Kaynak Metinden Alıntı
##########

“Milli göreve her zaman hazırım”

Üç kulvarda şampiyonluk yarışını sürdüren Türk Hava Yolları’nın kaptanlığını üstlenen Şeyma Ercan ile bir araya gelerek hedeflerinden örnek aldığı isimlere, voleybola bakış açısından kariyerinin dönüm noktası olarak gördüğü anlara ve milli takımla ilgili düşüncelerine kadar birçok konuya değindiğimiz keyifli bir sohbet gerçekleştirdik.

Geçtiğimiz yaz A Milli Kadın Voleybol Takımımızın geniş kadrosunda yer almaması hakkında da konuşan başarılı smaçör, rakip olarak oynarken en çok zorlandığı oyuncuyu da açıkladığı röportajda voleybol yaşantısı ve günlük hayatıyla ilgili tüm sorularımızı içtenlikle yanıtladı.

Voleybola başladığın dönemde kurduğun hayal ile şu an bulunduğun konumu karşılaştıracak olursan neler söylersin?

Voleybola ilk başladığımda tabi ki ilk başlarda sadece keyif almak için ya da güzel vakit geçirmek, sosyalleşmek ve spor yapmış olmak için başladığımı söyleyebilirim. Çok büyük bir hedefle başladığımı söyleyemem çünkü o küçük yaşlarda böyle bir dünyanın olduğunun da açıkçası farkında değildim. Voleybolun bu kadar profesyonel oynandığının ve iş olarak da görüldüğünün çok fazla bilincine varmamıştım. O yüzden ilk dönemler dediğim gibi sadece güzel vakit geçirmek için ve eğlendiğim, keyif aldığım şeyi yapmak için başladım. Sonrasında yaş ilerledikçe ve takım olarak da daha üst seviyeye ulaştıkça bazı şeylerin olabileceğine inandım çünkü kendim oynarken de fark ediyordum ki gerçekten çok çalışırsam ve çok inanırsam belli bir seviyeye gelebilirim. O andan itibaren daha dört kolla sarıldım diyebilirim ama tabi ki o zamanlar da “İyi bir voleybolcu olmak istiyorum.” şeklinde bir düşüncem vardı. Bu seviyelere gelebileceğimi o zamanlar hayal etmiyordum açıkçası. 

Hangi anı veya seçimini kariyerinin dönüm noktası olarak görüyorsun? Kariyerinin geride kalan bölümüne dönüp baktığında pişmanlık duyduğun bir seçimin oldu mu?

##########

Sağlanan Materyal
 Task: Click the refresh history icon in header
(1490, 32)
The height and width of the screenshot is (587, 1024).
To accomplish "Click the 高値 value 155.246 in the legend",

##########

Çalışma Hedefleri
1. Şeyma Ercan röportajında "Geçtiğimiz yaz A" ile başlayıp "olursan neler söylersin?" ile biten bölümü hiçbir değişiklik yapmadan yazınız.
2. Şeyma Ercan röportajındaki "Bu seviyelere gelebileceğimi o zamanlar hayal etmiyordum açıkçası." cümlesini İngilizceye çeviriniz.
3. Şeyma Ercan röportajını son cümleden itibaren devam ettiriniz.

Alıştırma Sonuçları
1.
Geçtiğimiz yaz A Milli Kadın Voleybol Takımımızın geniş kadrosunda yer almaması hakkında da konuşan başarılı smaçör, rakip olarak oynarken en çok zorlandığı oyuncuyu da açıkladığı röportajda voleybol yaşantısı ve günlük hayatıyla ilgili tüm sorularımızı içtenlikle yanıtladı.

Voleybola başladığın dönemde kurduğun hayal ile şu an bulunduğun konumu karşılaştıracak olursan neler söylersin?

2. Frankly, back then I did not imagine that I could reach these levels.

3.
Kariyerime dönüp baktığımda şu an hangi yıl olduğunu söylemek istemiyorum ama benim için gerçekten çok zorlayıcı bir sezon vardı ve küçük yaşlarda tecrübe ettiğim bir sezondu. O sezon benim için gerçekten çok zor geçmişti ve bende “Keşke o seçimi yapmasaydım.” dediğim bir an olarak kaldı. Bütün bir yılı öyle geçirmiştim ama sonrasında benim için çok daha güzel bir şey oldu. Hep şuna inanıyorum: “Her şerde vardır bir hayır…” O yüzden pişmanım diyebileceğim bir seçimim olmadı çünkü benim için sonu çok güzel ilerledi. 

Dönüm noktası da aslında benim voleybola başlama hikayem… Aslında voleybol oynamak istiyorum kafasında değildim, hep derslerine odaklı bir çocuktum. Ablamlar voleybol oynuyorlardı, ben bir gün onları izlemeye gittiğimde antrenörün teşvik etmesiyle başladım. Başlangıcımda voleybolcu olma isteği ise söz konusu değildi, o antrenörün olduğu antrenmana gitmeseydim belki voleybola başlamayacaktım. Dönüm noktası olarak o gün o antrenmanı izlemeye gitmiş olmamı diyebilirim. 

Türk Hava Yolları’nda takıma yeni katılan birçok isim oldu, bu sezon hedefler neler ve sizin için sezon nasıl ilerliyor?

Bu, benim Türk Hava Yolları’ndaki beşinci sezonum. Türk Hava Yolları’nda her sene gayet güzel bir ekip kuruluyor ama bu seneki takımla gerçekten en keyif aldığım sezonlardan birini geçiriyorum diyebilirim. Çünkü takımın atmosferinden, hem staff hem de kızlar olarak birbirimizle olan uyumumuzdan son derece memnunum. Takımda çok güzel bir arkadaşlık var. Bu sezon çok kaliteli oyuncular da katıldı aramıza. Hedefimiz ligi ilk üç içerisinde bitirmek, çok zor olacak evet farkındayız ama bunun için çok çalışıyoruz. 

Bir de CEV Kupası yolculuğumuz var, orada da zorlu rakipler var ama bu takıma bir Avrupa Kupası yakışacağını düşünüyorum. İnşallah kupayı ülkemize getirebiliriz.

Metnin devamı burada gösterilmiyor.